FirebirdSQL logo

RSA_ENCRYPT()

Pads data using OAEP or PKCS 1.5 and then encrypts it with an RSA public key

Result type

VARBINARY

Syntax
RSA_ENCRYPT (input KEY public_key
  [LPARAM tag_string] [HASH <hash>] [PKCS_1_5])

<hash> ::= MD5 | SHA1 | SHA256 | SHA512
Table 1. RSA_ENCRYPT Function Parameters
Parameter Description

input

Input data to encrypt

public_key

Public key to apply, PKCS#1 format

tag_string

An additional system-specific tag to identify which system encrypted the message;default is NULL.

hash

The hash used for OAEP padding;default is SHA256.

RSA_ENCRYPT pads input using the OAEP or PKCS 1.5 padding scheme and then encrypts it using the specified RSA public key.This function is normally used to encrypt short symmetric keys which are then used in block ciphers to encrypt a message.

By default, OAEP padding is used.The PKCS_1_5 option will switch to the less secure PKCS 1.5 padding.

Warning

The PKCS_1_5 option is only for backward compatibility with systems applying PKCS 1.5 padding.For security reasons, it should not be used in new projects.

RSA_ENCRYPT Examples

Tip

Run the examples of the RSA_PRIVATE and RSA_PUBLIC functions first.

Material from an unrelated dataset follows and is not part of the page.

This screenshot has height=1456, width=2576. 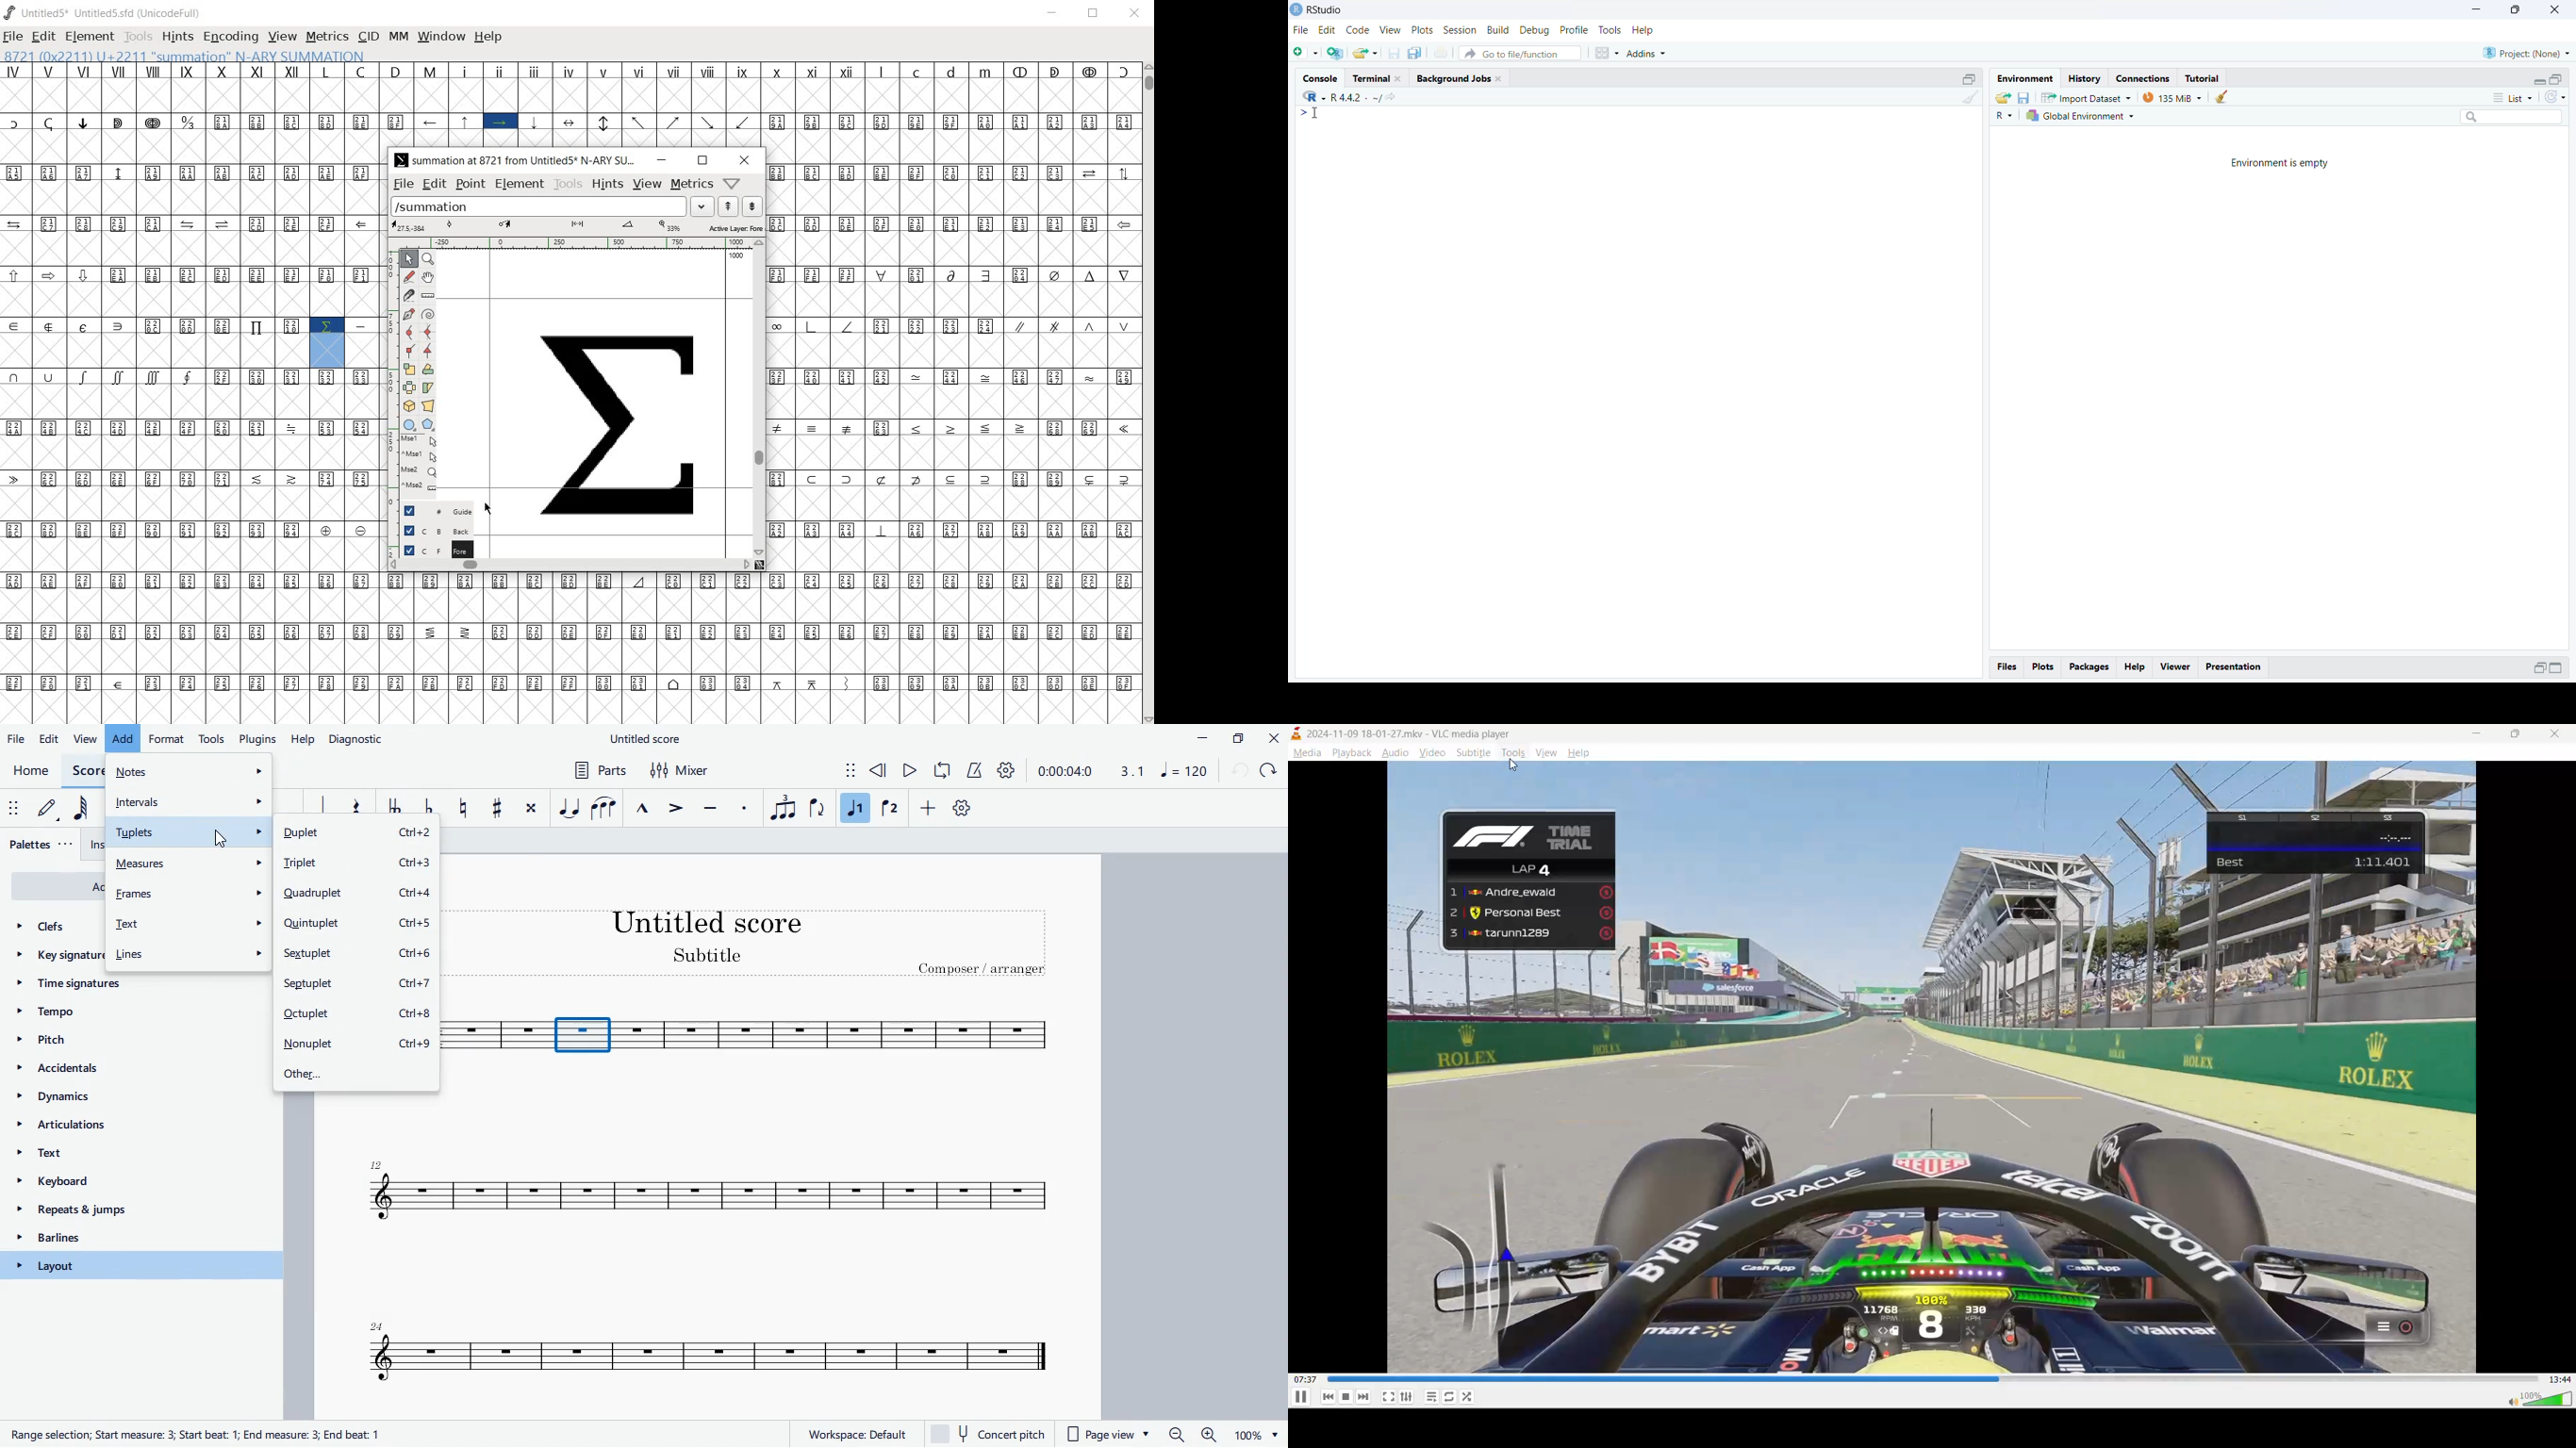 What do you see at coordinates (1310, 95) in the screenshot?
I see `R` at bounding box center [1310, 95].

select rdb$set_context('USER_SESSION', 'msg', rsa_encrypt('Some message'
  key rdb$get_context('USER_SESSION', 'public_key'))) from rdb$database;

RSA_PRIVATE()

Generates an RSA private key

Result type

VARBINARY

Syntax
RSA_PRIVATE (key_length)
Table 1. RSA_PRIVATE Function Parameters
Parameter Description

key_length

Key length in bytes;minimum 4, maximum 1024.A size of 256 bytes (2048 bits) or larger is recommended.

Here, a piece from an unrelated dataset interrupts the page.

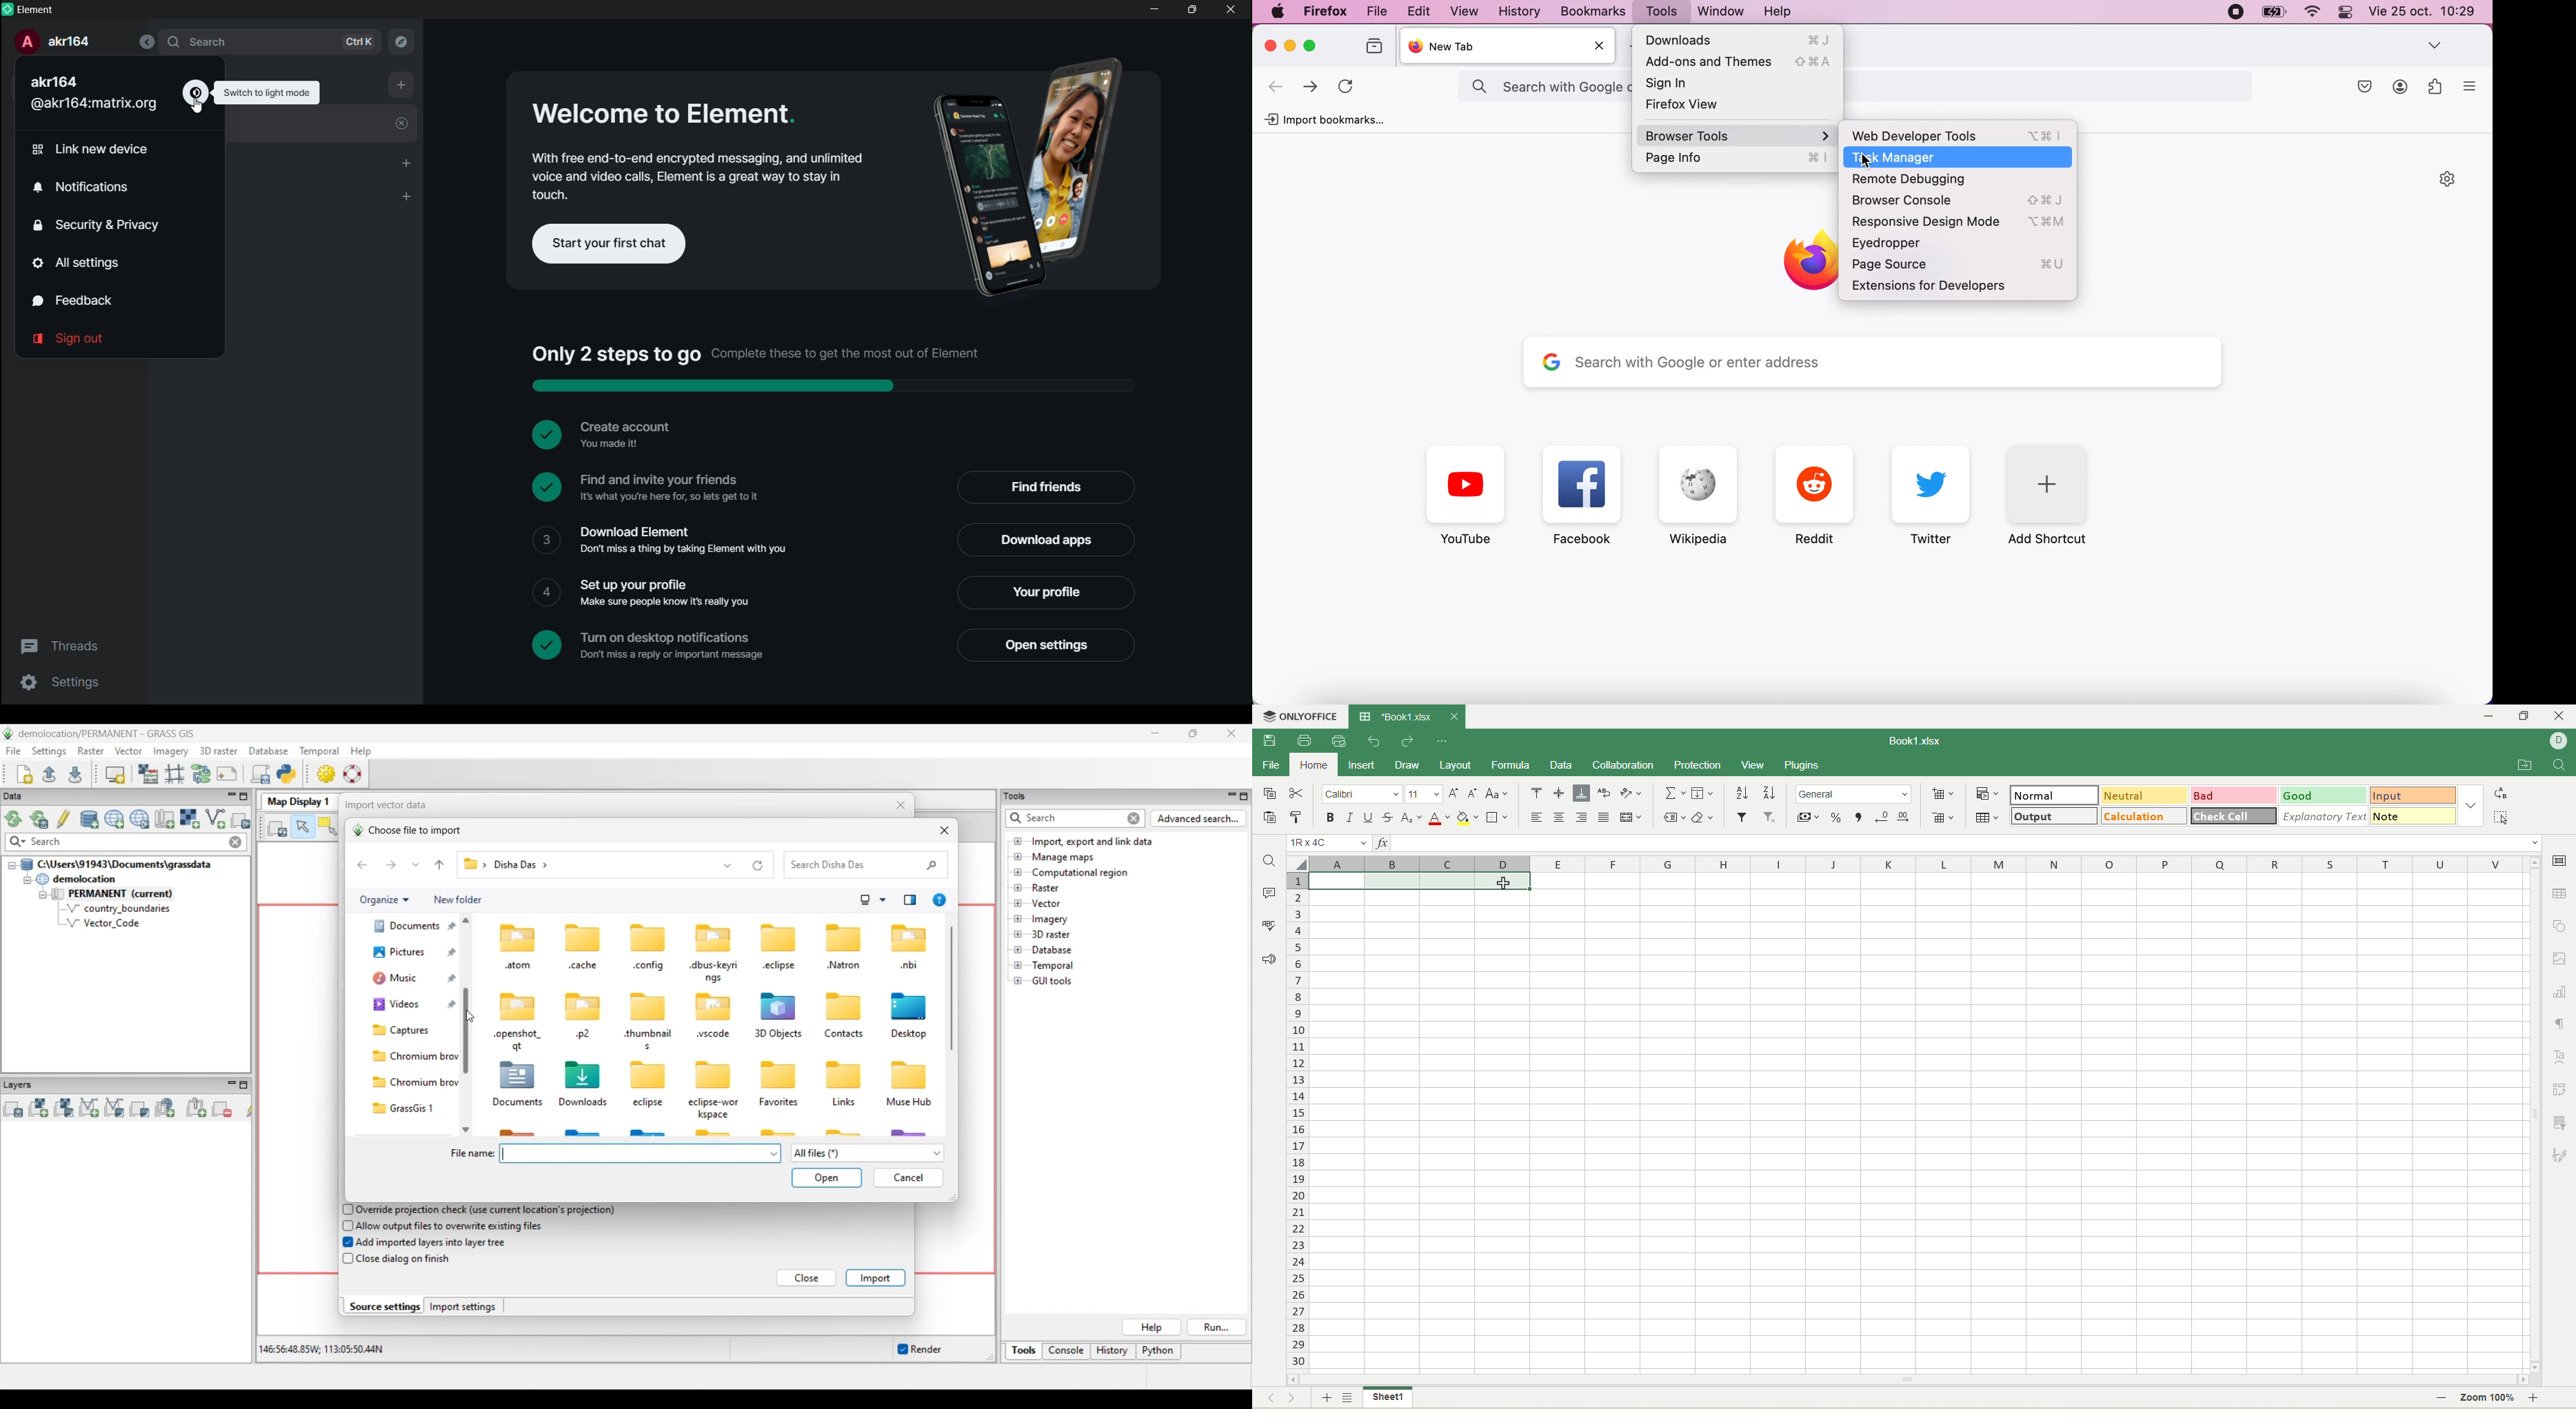 The height and width of the screenshot is (1428, 2576). Describe the element at coordinates (2559, 741) in the screenshot. I see `username` at that location.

RSA_PRIVATE generates an RSA private key of the specified length (in bytes) in PKCS#1 format.

Note

The larger the length specified, the longer it takes for the function to generate a private key.

RSA_PRIVATE Examples

select rdb$set_context('USER_SESSION', 'private_key', rsa_private(256))
  from rdb$database;
Warning

Putting private keys in the context variables is not secure;we’re doing it here for demonstration purposes.SYSDBA and users with the role RDB$ADMIN or the system privilege MONITOR_ANY_ATTACHMENT can see all context variables from all attachments.